## Problem to work on
Restate word for word the lines below, from the one containing "Task: View the 54.6k likes count" through the final line, with no pictures included.

## Study material
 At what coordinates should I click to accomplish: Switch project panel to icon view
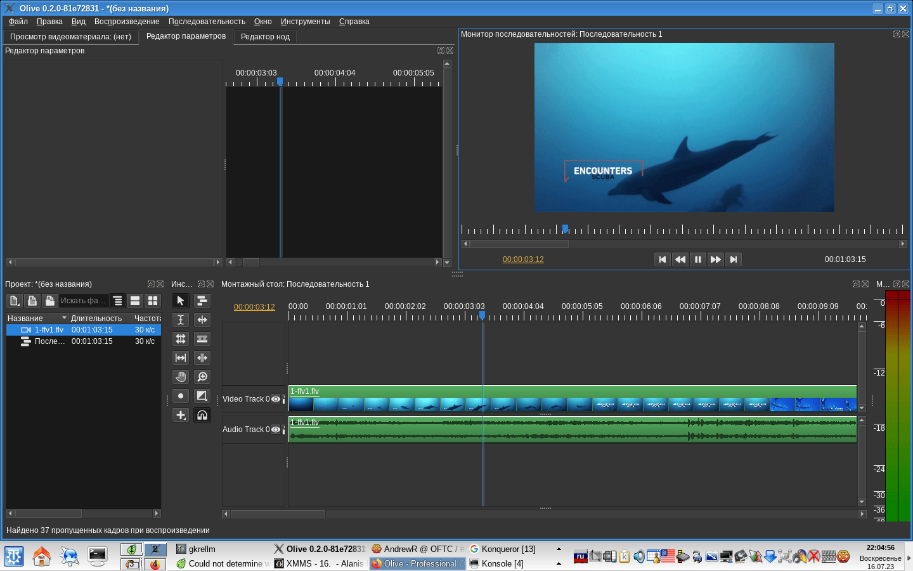(153, 301)
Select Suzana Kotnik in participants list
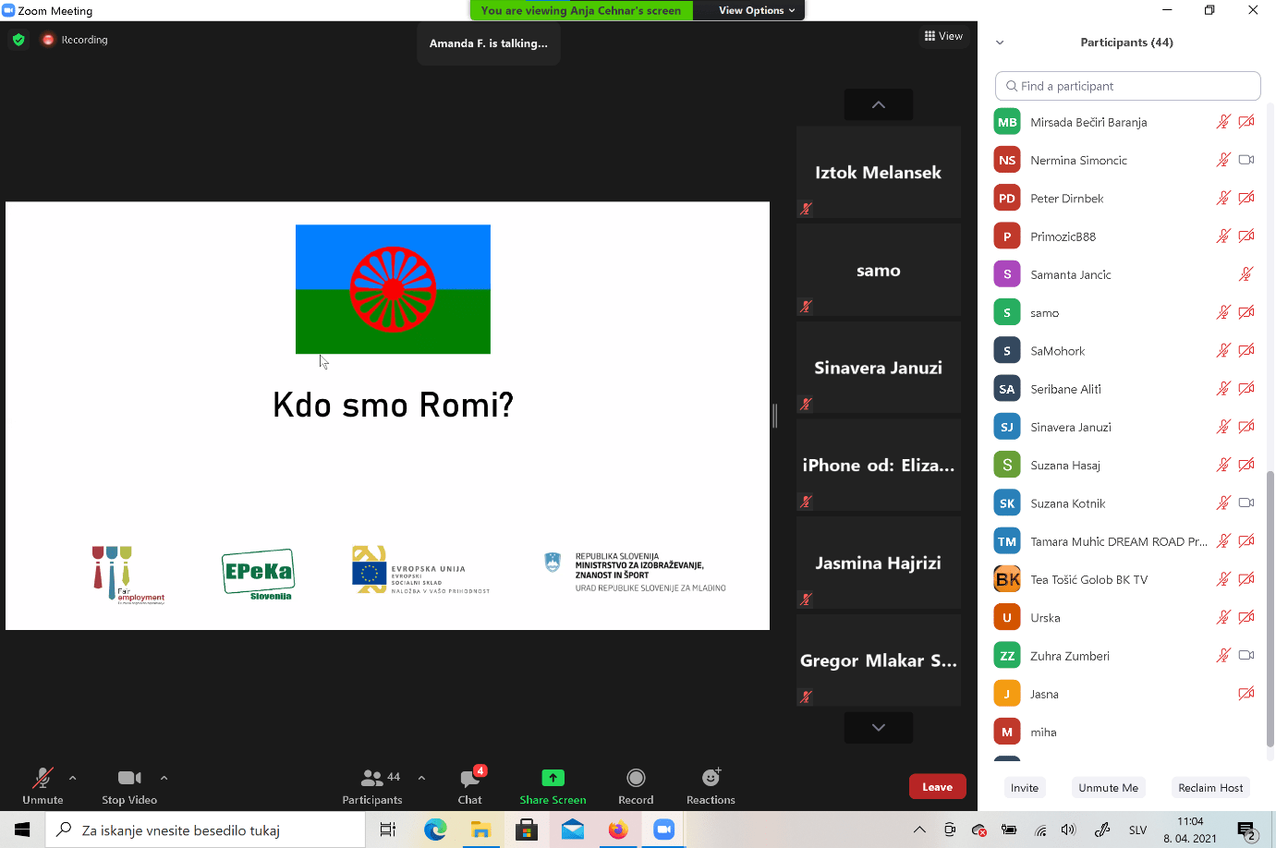Viewport: 1276px width, 848px height. tap(1067, 503)
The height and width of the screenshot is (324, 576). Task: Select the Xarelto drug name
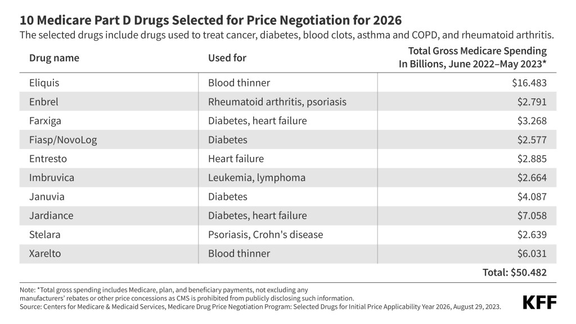tap(45, 254)
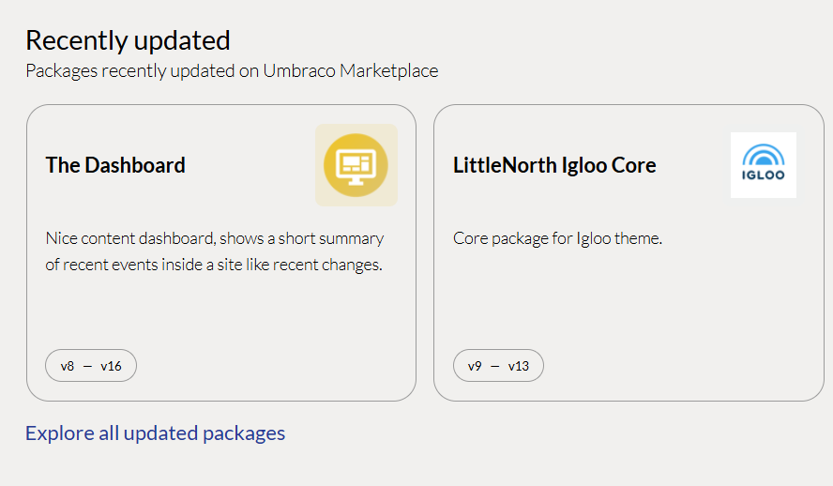Viewport: 833px width, 486px height.
Task: Click the v13 label in Igloo badge
Action: [519, 366]
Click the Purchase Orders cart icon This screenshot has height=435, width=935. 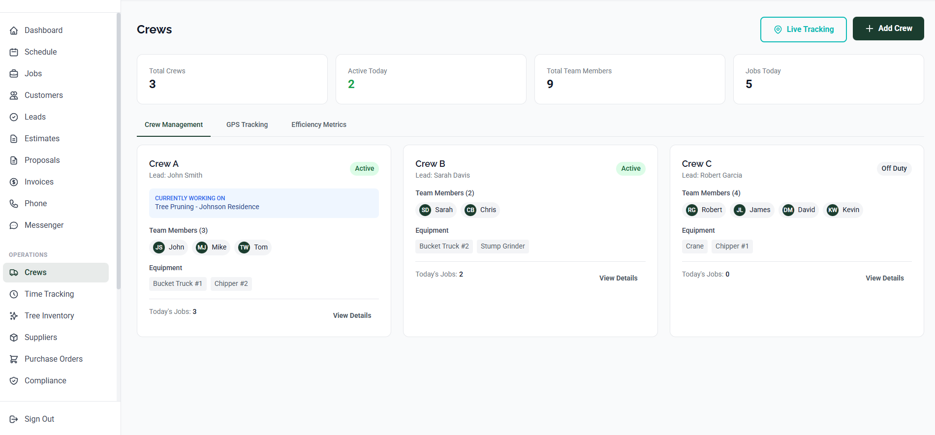click(x=14, y=359)
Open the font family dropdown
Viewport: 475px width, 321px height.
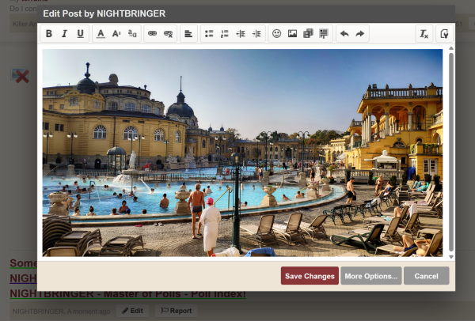pyautogui.click(x=132, y=34)
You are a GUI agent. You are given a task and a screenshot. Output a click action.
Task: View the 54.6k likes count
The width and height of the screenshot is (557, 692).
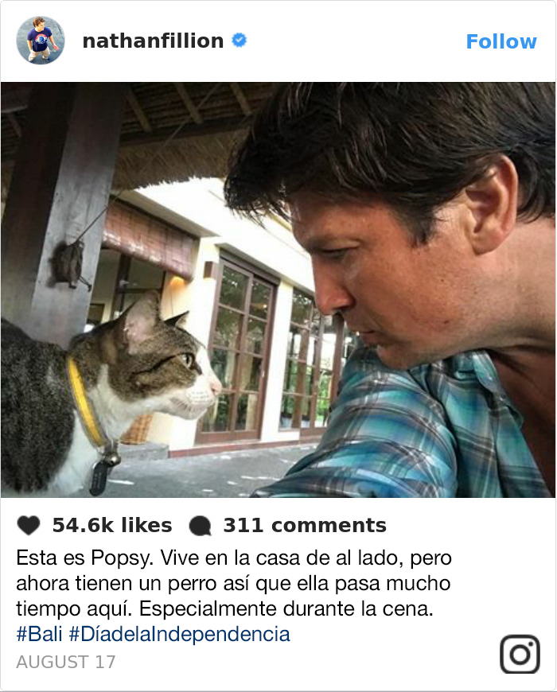click(112, 525)
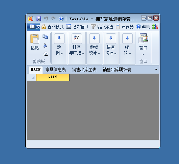Open the tab list overflow arrow

tap(156, 70)
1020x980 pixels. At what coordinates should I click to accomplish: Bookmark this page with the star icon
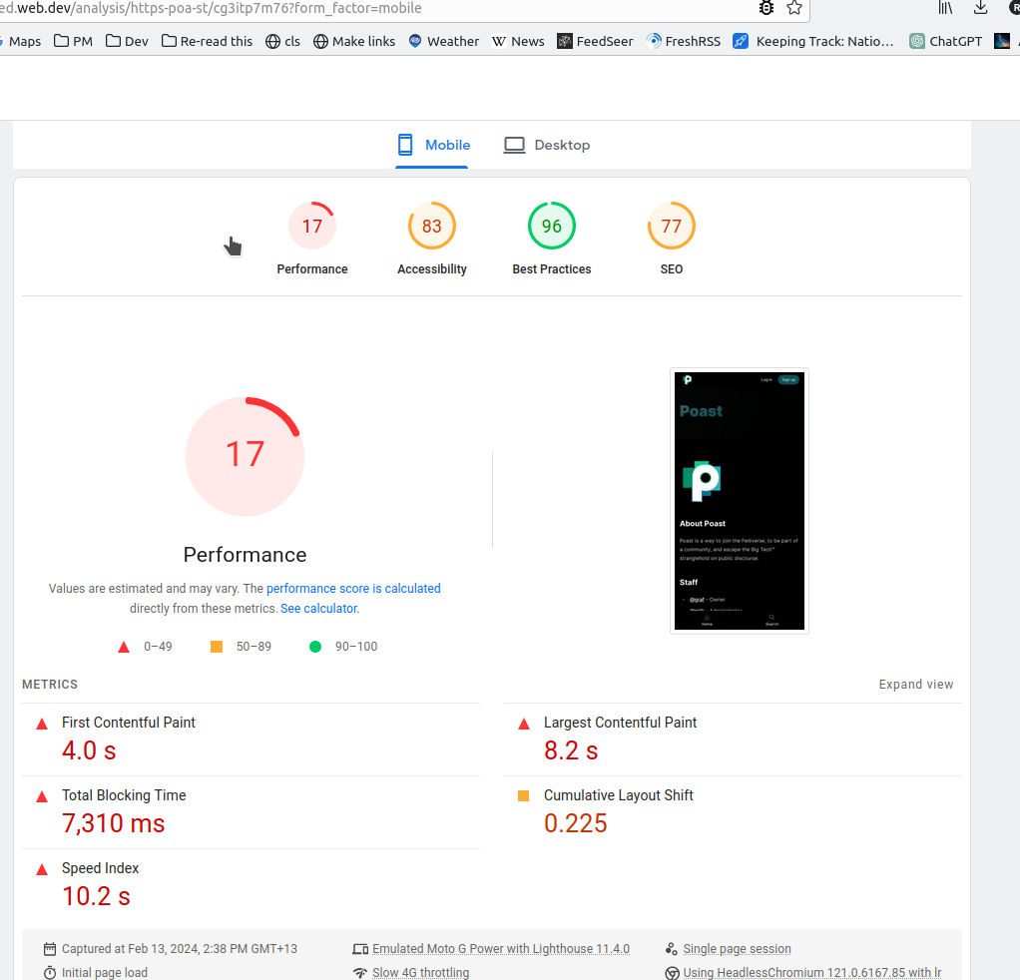[x=794, y=8]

## Exercise result
Task: View the 54.6k likes count
The width and height of the screenshot is (557, 692).
click(112, 525)
Open the tab list overflow arrow

tap(156, 70)
1020x980 pixels. At what coordinates should I click to accomplish: Bookmark this page with the star icon
[x=794, y=8]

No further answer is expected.